Counting only lines below that contain the string "dimensions", give the total as a single number.
++++ TASK MATERIAL
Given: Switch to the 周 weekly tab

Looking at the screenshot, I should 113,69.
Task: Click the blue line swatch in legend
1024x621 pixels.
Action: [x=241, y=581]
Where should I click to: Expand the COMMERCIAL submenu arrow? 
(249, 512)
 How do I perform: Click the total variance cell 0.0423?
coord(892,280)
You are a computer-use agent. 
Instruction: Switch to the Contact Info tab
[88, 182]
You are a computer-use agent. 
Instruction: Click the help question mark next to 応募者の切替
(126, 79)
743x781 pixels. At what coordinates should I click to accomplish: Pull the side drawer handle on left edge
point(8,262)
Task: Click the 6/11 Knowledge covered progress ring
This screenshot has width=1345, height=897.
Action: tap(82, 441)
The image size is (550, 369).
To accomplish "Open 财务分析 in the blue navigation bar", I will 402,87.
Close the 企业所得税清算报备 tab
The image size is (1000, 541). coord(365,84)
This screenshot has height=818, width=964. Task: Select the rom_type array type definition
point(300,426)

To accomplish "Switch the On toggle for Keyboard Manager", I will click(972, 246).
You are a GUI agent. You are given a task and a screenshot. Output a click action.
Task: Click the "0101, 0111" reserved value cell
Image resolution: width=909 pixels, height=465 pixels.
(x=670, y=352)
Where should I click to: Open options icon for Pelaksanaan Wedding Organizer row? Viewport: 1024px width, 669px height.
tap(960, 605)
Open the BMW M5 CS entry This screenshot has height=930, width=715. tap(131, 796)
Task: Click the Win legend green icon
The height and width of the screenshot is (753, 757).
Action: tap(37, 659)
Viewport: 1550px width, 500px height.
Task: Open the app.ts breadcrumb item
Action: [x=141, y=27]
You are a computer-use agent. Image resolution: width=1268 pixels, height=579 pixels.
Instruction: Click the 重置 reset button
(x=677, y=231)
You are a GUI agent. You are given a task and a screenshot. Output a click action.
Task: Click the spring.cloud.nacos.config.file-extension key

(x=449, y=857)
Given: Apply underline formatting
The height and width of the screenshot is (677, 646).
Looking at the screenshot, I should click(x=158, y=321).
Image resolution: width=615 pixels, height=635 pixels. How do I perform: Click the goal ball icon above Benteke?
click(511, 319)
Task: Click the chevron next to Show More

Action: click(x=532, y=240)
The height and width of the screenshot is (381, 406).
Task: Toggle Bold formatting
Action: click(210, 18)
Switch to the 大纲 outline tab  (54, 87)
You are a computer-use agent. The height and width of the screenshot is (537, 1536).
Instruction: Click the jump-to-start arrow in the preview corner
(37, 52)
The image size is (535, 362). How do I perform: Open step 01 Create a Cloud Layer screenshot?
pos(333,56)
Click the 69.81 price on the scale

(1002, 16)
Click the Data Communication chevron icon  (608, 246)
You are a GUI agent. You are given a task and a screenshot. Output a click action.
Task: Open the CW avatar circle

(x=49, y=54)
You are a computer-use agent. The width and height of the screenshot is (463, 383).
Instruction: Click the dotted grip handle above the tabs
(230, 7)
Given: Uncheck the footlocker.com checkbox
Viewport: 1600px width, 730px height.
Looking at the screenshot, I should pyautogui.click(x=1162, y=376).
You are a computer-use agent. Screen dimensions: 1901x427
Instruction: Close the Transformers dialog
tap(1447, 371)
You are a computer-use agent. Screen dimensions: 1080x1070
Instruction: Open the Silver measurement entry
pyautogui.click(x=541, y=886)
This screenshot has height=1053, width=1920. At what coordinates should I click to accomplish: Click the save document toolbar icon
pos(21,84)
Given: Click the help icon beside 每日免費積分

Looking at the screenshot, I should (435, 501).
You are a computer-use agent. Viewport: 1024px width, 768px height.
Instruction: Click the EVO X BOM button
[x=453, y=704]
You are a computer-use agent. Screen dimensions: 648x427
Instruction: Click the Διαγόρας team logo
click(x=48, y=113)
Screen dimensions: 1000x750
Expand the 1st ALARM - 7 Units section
++++++++
**RESPONSE**
4